Mairne whispered. “They don’t look happy, do they?”

“No,” Calia agreed with a sigh. She turned
her head to look at Mairne, thus breaking the spell of Mallory’s
amused gaze on her.

“Wish we’d never come here,” grumbled Winn,
the man-at-arms who sat on Calia’s right. He was one of the men
from Saumar and he was completely loyal to Lady Elgida. “This
castle ain’t no place for ladies, nor honest men, neither. Don’t
you go walkin’ alone around here, Calia. Nor you, neither, Mairne.
Keep one of our men with you at all times.”

“Is that why you’ve surrounded us?” Calia
asked. She had already noticed how two of Garit’s men sat to her
right and three more across the narrow table from her, while Anders
and a sixth man-at-arms sat next to Mairne.

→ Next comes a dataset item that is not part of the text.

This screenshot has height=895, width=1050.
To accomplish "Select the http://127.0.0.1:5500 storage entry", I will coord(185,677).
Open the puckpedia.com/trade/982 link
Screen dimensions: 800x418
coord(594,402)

“Aye, at Garit’s command,” Winn told her.
“Now, you mind what I’ve said.” Having dispensed his rough advice,
the man-at-arms returned to his meal of meat and vegetable stew
ladled into a bowl made of day-old bread.

Calia took up her carved horn spoon, but she
only pushed her own helping of stew around in the hard bread bowl.
Aware of the way Mallory kept watching her whenever his attention
was not diverted by conversation with his guests, she found that
she could not swallow. She hadn’t eaten since breaking her fast
aboard
The Kantian Queen
in early morning, so she hesitated
to take more than a few sips of ale, lest the drink muddle her
wits. Knowing Mallory, she feared she was going to need all of her
senses to deal with him.

 

“Where is Mairne?” Lady Elgida demanded. She
glanced out the bedchamber window as if she expected to spot the
girl on the deck of
The Kantian Queen.

“My lady, if you will sit down, I’ll remove
your coif,” Calia offered. She could tell by the weary lines in
Lady Elgida’s face that her mistress ought to be in bed. Instead,
Lady Elgida persisted in pacing around the guest chamber like some
restless, caged creature.

“Answer me, Calia,” she snapped. “Where is
Mairne?”

“I don’t know,” Calia admitted, unwilling to
say that she believed Mairne was with Anders. She tried a small
diversion. “Winn sat with us while we ate, and he warned both of us
not to wander around Kinath without an escort. I trust Mairne has
sense enough to pay attention to good advice, so she’ll come to no
harm.”

“When I was mistress here,” Lady Elgida said,
“when my Belai was lord, any woman, whatever her birth, could walk
unescorted anywhere in Kinath, at any hour of the day or night, in
perfect safety.”

“Unfortunately for the women of Kinath,
Mallory is not like your late husband,” Calia responded rather
sharply. She was tired, too, and she dreaded the coming
confrontation with her brother. She was sure Mallory hadn’t spoken
directly to her or announced their relationship because he
preferred to torment her, letting her fret and worry until her
courage was stretched so thin it would fail when the moment he was
planning for arrived.

But Mallory couldn’t be aware of the full
depth of her fear. After seeing him, Calia believed that he felt
secure in his own position, but he’d no doubt think she was afraid
of being exposed as the daughter of Lord Walderon. Mallory didn’t
know his little sister loved Garit. That was a detail she must
conceal for as long as possible if she wanted to avoid giving him
any power over her – or over Garit, who might feel compelled to
defend her.

“Very well, help me to undress and see me
into bed,” Lady Elgida ordered after a last glance out of the
window. She slammed the shutter and latched it, closing out the
night air. “If Mairne hasn’t returned by the time I’m ready for
sleep, I want you to find her. I have a few words to say to that
naughty child.”

“Yes, my lady.” Calia reached for the white
linen coif that covered Lady Elgida’s hair.